El viaje en condiciones normales, venir de Bangui a M’bata, suele durar de dos horas y media a tres. El trayecto de 121 kilómetros no está para muchos trotes, (paradojas de las expresiones), aunque hemos venido esquivando baches y circunvalando charcos, amén de evitar motos o peatones, que por cierto en esta ocasión han proliferado como no conocía aún yo. En esta ocasión he invertido en el trayecto cinco horas, conduciendo con tiento y cariño para evitar que mis dos pequeños ocupantes, Victorine y Manasés se resintieran del bamboleo. Mecidos al ritmo han venido buena parte del viaje durmiendo sobre sus mamás. Siempre este viaje se hace de un tirón, pero lo extraordinario de esta ocasión, hizo que al llegar a Pissa, eligiera una frondosa sombra de un gran árbol, para detenernos, descansar un poquito y…. hacer picnic.

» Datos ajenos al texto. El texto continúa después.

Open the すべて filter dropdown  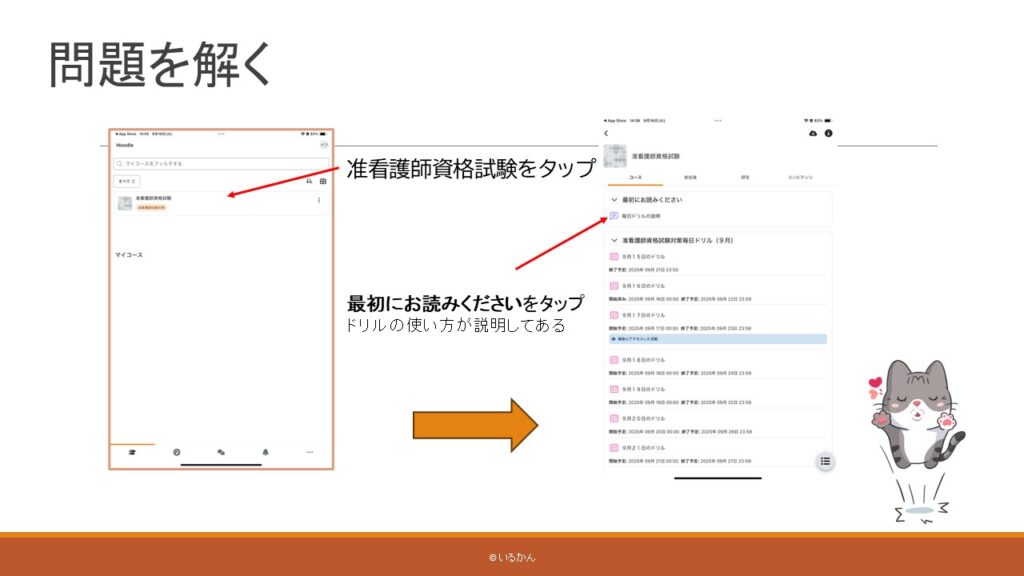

Dos baguettes compradas en un súper europeo conocido de la capital, fueron las que con unas láminas de queso y de jamón cocido se convirtieron en bocatas. Las mamás pusieron el postre con unas bananitas pequeñas pero realmente sabrosas. Ambos peques han sido operados de malformaciones óseas en las piernas y han estado un tiempo de recuperación en el Centro de Rehabilitación para enfermedades físicas y motrices. Sus piernecillas escayoladas delatan sus intervenciones para corregir sus pies zambos que heredaron al nacer, por si les parecía escasa la heredad de una vida difícil en estas latitudes. Sus permanentes sonrisas de ahora vaticinan su felicidad, aún en férula, pero pronto podrán correr, saltar y jugar con el resto de sus amigos a los que hasta ahora veían postrados desde sus esterillas acariciando con cierta envidia la alegría de sus cuadrillas.

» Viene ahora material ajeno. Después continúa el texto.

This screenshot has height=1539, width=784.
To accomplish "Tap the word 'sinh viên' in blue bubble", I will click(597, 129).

Una anomalía congénita que en occidente es detectada ya el los diagnósticos prenatales y tratada desde el mismo momento del nacimiento para irla corrigiendo y facilitar con ello su cirugía infantil. Aquí descubres que hay jóvenes y mayores que caminan con los tobillos porque no tuvieron la suerte de estos dos pequeños de nuestra historia. Ellos, pobres, se han tenido que sentir privilegiados en el Centro porque allí han convivido con otros niños que ya tienen muletas como compañeras de viaje en sus recién estrenadas vidas, porque un accidente fatal les sesgó un pie o una mina o una simple infección les llevó una pierna (incluso las dos). Testigo de este panorama he sido yo estos días que me he acercado a este mundo en el que he visto mucha pena en medios pero mucho cariño en la atención prestada por sor Martina y sus hermanas franciscanas. No en vano a nadie, mayores y pequeños, con o sin articulaciones, les ha faltado un gesto con el que devolver a sus rostros la sonrisa de una vida que es posible aún, a pesar de todo.

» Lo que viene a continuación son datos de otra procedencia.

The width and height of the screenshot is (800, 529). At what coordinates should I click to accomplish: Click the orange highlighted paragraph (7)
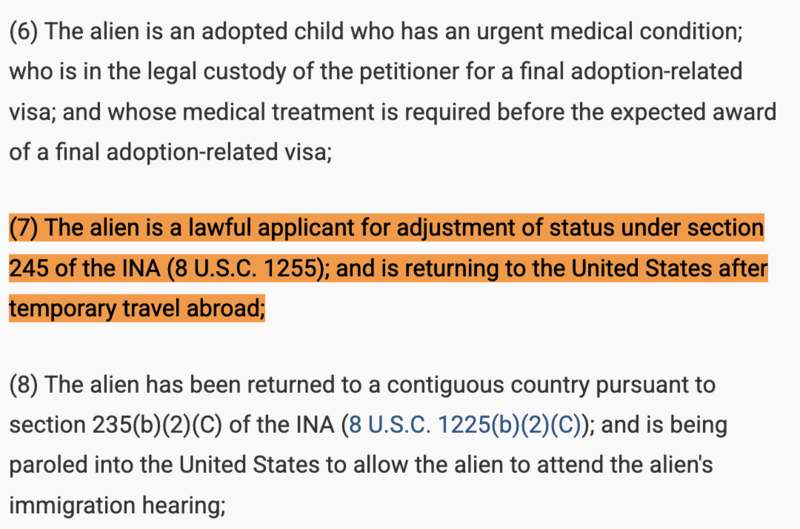(x=386, y=269)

En principio, dentro de dos meses habremos de ir de nuevo a retirar escayolas y descubrir esas piernecillas llenas de ganas por correr, saltar, subirse a los árboles, estar en el río, darle al balón o correr simplemente detrás y a la par del coche del padre cuando llega a su poblado, con el deseo de ser invitado a montar y recorrer apenas unos metros hasta llegar a la capilla. En definitiva volver a ser niños, algo que les fue arrebatado por la propia naturaleza en espera de humanidad y que ahora atisban como realidad a acariciar gracias a tantas personas que con muy pocos medios se empeñan en devolver a los niños, lo que les pertenece por el mero hecho de serlo: la sonrisa.
Día agotador del viaje, pero reconfortados por estas iniciativas sanitarias, esta Iglesia comprometida con lo saludable y estas gentes, pequeños las más de las veces, que apenas se oye su lamento, sólo vislumbrable en sus dolidas miradas que trasladan preguntas a quienes las sepan leer, que no responder, puesto que no hay respuesta posible si al menos no es con otra pregunta: ¿Qué puedo hacer?
Suerte para los pequeños y sus mamás.